# Scania Failure Model - Data Cleaning & Preprocessing Pipeline

## 0. Imports and configuration 
Importing necessary libraries for data manipulation and pipelines.

In [105]:
import sys
import os
import pandas as pd

In [106]:
from src.data.preprocess import (
    load_aps_data, 
    encode_target, 
    get_cols_with_missing_threshold, 
    get_imputation_pipeline,
    get_scaling_pipeline,
    check_split_integrity
)
from src.feature_engineering import (
    drop_high_correlated_features, 
    drop_low_variance_features
)

# Relative paths of datasets
TRAIN_PATH = 'data/raw/aps_failure_training_set.csv'
TEST_PATH = 'data/raw/aps_failure_test_set.csv'

## 1. Data Loading and Manipulation

In [107]:
# Load datasets
df_train = load_aps_data(TRAIN_PATH)
df_test = load_aps_data(TEST_PATH)

# Define target value and seperate features (X) from target (Y) 
target_col = 'class'

X_train_raw = df_train.drop(columns=[target_col])
y_train_raw = df_train[target_col]

X_test_raw = df_test.drop(columns=[target_col])
y_test_raw = df_test[target_col]

# Verify raw data dimensions
print(f"Wymiary surowe Train: {X_train_raw.shape}")
print(f"Wymiary surowe Test:  {X_test_raw.shape}")

Wymiary surowe Train: (60000, 170)
Wymiary surowe Test:  (16000, 170)


In [108]:
# Mapping the text 'neg'/'pos' to 0/1
y_train = encode_target(y_train_raw)
y_test = encode_target(y_test_raw)

# Print info
print("Target zakodowany (0/1).")
print(y_train.value_counts())

Target zakodowany (0/1).
class
0    59000
1     1000
Name: count, dtype: int64


# 2. Handling missing values 
Dropping columns with more than 50% of missing values, imputating values using median strategy.

In [109]:
# Decide which columns to drop from training dataset
cols_to_drop = get_cols_with_missing_threshold(X_train_raw, threshold=0.5)

# Print info
print(f"Liczba kolumn do usunięcia (>50% NaN): {len(cols_to_drop)}")
print(f"Przykładowe usuwane kolumny: {cols_to_drop[:10]}")

# Drop columns from training dataset
X_train_dropped = X_train_raw.drop(columns=cols_to_drop)
# The model should have the same inputs, so the columns from test dataset must also be dropped. 
X_test_dropped = X_test_raw.drop(columns=cols_to_drop)

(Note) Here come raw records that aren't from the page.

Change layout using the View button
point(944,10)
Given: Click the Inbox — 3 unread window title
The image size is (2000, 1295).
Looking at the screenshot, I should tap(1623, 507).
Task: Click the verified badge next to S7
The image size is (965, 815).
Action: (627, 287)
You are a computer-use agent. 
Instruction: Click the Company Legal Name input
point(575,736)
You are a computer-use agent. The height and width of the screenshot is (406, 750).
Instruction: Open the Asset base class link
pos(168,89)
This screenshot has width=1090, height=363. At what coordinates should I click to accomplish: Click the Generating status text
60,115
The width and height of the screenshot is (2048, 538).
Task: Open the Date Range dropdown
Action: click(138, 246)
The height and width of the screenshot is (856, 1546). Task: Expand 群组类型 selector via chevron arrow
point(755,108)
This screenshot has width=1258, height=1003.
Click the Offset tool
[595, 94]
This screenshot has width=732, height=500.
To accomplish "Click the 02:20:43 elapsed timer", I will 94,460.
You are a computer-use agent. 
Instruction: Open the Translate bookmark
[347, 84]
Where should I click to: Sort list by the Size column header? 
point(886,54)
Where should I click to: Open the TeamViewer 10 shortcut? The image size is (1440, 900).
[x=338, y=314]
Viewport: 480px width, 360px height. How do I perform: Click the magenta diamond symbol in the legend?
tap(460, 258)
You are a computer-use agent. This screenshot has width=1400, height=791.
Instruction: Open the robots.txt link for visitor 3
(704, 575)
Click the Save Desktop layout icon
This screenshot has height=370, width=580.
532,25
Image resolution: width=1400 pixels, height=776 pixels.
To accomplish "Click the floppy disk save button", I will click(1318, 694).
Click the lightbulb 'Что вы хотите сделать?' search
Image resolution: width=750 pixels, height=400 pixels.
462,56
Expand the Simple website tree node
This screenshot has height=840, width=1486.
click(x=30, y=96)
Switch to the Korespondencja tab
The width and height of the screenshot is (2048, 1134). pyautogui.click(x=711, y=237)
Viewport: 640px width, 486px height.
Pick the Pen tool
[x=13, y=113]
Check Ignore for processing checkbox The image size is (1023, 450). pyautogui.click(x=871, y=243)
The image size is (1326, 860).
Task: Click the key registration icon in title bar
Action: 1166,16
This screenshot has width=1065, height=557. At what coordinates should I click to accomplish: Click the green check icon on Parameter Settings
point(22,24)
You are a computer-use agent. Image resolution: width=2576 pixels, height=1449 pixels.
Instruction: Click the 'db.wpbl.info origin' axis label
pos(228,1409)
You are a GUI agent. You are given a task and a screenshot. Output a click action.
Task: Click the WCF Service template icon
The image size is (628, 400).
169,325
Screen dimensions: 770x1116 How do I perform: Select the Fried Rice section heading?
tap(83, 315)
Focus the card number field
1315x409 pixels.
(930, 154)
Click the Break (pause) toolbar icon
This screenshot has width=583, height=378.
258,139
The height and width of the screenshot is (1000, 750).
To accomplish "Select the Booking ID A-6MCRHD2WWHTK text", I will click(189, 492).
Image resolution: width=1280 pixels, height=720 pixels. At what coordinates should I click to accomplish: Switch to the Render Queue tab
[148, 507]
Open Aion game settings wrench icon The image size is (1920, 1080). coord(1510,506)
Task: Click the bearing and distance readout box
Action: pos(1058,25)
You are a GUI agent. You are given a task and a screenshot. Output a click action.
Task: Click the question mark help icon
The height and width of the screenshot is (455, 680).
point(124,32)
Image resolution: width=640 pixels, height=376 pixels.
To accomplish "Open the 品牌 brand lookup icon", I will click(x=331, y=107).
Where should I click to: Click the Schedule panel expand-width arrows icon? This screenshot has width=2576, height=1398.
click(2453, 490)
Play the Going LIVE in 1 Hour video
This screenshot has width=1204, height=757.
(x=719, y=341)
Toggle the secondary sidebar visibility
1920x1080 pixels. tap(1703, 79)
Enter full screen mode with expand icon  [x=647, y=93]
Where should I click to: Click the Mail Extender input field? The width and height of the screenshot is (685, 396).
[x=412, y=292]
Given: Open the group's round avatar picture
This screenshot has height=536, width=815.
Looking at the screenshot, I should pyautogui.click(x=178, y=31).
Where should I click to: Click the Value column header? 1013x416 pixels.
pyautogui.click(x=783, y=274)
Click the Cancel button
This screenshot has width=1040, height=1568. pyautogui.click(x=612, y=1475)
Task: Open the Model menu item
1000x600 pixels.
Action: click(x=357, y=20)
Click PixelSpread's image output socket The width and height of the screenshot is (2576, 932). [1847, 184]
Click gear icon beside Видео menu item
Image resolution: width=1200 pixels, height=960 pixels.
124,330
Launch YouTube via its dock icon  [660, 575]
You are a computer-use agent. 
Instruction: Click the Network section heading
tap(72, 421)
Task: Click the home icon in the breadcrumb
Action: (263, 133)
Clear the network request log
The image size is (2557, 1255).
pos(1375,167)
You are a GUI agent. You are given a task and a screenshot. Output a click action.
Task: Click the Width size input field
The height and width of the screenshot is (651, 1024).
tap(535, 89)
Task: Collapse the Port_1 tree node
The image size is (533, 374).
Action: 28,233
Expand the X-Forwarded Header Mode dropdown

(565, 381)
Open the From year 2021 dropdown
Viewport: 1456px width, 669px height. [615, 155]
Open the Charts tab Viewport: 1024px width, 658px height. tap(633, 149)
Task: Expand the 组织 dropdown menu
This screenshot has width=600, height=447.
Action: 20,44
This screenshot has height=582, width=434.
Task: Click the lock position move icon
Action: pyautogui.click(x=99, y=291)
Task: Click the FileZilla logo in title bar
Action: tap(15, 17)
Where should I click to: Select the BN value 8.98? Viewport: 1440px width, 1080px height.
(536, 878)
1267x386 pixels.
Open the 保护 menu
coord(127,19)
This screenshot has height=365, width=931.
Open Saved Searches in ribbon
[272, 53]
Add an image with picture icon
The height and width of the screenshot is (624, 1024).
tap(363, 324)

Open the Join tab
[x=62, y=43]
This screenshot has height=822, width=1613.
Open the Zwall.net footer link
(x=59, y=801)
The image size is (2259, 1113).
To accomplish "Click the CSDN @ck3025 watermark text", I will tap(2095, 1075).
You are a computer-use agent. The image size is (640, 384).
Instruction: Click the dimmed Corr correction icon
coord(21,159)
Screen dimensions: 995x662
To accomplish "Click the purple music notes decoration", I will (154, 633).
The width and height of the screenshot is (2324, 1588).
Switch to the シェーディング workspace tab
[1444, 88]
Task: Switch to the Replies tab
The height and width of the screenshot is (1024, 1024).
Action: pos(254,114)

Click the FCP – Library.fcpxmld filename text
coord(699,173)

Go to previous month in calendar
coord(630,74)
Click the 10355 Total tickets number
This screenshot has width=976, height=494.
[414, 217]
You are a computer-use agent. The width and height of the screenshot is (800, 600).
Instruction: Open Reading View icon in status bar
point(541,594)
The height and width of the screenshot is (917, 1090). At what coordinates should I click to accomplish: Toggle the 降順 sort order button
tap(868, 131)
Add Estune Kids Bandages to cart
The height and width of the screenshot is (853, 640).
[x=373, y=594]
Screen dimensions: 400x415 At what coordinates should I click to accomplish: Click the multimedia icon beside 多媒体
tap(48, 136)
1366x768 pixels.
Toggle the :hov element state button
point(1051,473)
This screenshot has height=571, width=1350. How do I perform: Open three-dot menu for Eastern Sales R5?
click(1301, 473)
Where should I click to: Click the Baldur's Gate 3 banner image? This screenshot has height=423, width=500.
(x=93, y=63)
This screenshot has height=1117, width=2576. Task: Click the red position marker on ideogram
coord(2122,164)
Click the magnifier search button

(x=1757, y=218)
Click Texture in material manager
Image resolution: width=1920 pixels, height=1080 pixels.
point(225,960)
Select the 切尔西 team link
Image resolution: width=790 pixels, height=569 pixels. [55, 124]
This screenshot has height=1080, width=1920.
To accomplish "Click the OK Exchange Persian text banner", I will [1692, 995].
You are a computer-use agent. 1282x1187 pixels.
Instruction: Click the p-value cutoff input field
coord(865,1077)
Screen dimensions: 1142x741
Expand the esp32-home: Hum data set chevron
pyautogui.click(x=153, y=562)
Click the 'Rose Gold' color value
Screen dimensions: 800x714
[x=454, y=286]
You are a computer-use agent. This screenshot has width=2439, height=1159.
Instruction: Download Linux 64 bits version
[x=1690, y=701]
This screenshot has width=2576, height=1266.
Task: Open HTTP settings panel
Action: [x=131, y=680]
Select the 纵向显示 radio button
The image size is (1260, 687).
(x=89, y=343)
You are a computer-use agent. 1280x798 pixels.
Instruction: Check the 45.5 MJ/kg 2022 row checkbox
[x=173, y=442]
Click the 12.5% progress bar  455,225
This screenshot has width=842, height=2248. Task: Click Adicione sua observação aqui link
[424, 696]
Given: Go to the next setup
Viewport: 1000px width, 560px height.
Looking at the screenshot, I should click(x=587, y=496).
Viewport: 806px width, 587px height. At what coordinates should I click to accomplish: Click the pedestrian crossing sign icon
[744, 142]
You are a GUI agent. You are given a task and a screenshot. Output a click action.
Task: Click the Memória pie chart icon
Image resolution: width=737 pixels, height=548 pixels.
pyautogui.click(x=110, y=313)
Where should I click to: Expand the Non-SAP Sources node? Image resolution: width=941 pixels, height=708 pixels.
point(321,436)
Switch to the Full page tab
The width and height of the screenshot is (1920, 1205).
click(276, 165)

print(f"Wymiary po usunięciu kolumn: {X_train_dropped.shape}")

Liczba kolumn do usunięcia (>50% NaN): 8
Przykładowe usuwane kolumny: ['ab_000', 'bm_000', 'bn_000', 'bo_000', 'bp_000', 'bq_000', 'br_000', 'cr_000']
Wymiary po usunięciu kolumn: (60000, 162)


In [110]:
# Initalize the imputation pipeline
imputer_pipeline = get_imputation_pipeline(strategy='median')

# Fit the imputer on training data to calculate the median for each feature
imputer_pipeline.fit(X_train_dropped)

# Fill missing values in both datasets using the medians
X_train_imputed = imputer_pipeline.transform(X_train_dropped)
X_test_imputed = imputer_pipeline.transform(X_test_dropped)

# Reconstruct DataFrames to restore column names lost during transformation
X_train_to_filter = pd.DataFrame(X_train_imputed, columns=X_train_dropped.columns)
X_test_to_filter = pd.DataFrame(X_test_imputed, columns=X_test_dropped.columns)


## 3. Feature Selection and Dimensionality Reduction

### Removing low-variance, highly correlated features

In [120]:
# Remove low variance features
X_train_filtered=drop_low_variance_features(X_train_to_filter, threshold=0.01)
X_test_filtered=X_test_to_filter[X_train_filtered.columns]
# Remove highly correlated features 
X_train_reduced=drop_high_correlated_features(X_train_filtered, threshold=0.9)
X_test_reduced=X_test_filtered[X_train_reduced.columns]

# Print info
print(f"Kształt przed wyborem: {X_train_to_filter.shape[1]}")
print(f"Kształt po wyborze: {X_train_reduced.shape[1]}")

Kształt przed wyborem: 162
Kształt po wyborze: 123


### PCA

In [121]:
# Initialize the standarization pipeline
scaler_pipeline = get_scaling_pipeline()

# Fit the scaler on training data. This must be performed after handling missing values.
scaler_pipeline.fit(X_train_imputed) 

# Transform both training and test sets 
X_train_scaled = scaler_pipeline.transform(X_train_imputed)
X_test_scaled = scaler_pipeline.transform(X_test_imputed)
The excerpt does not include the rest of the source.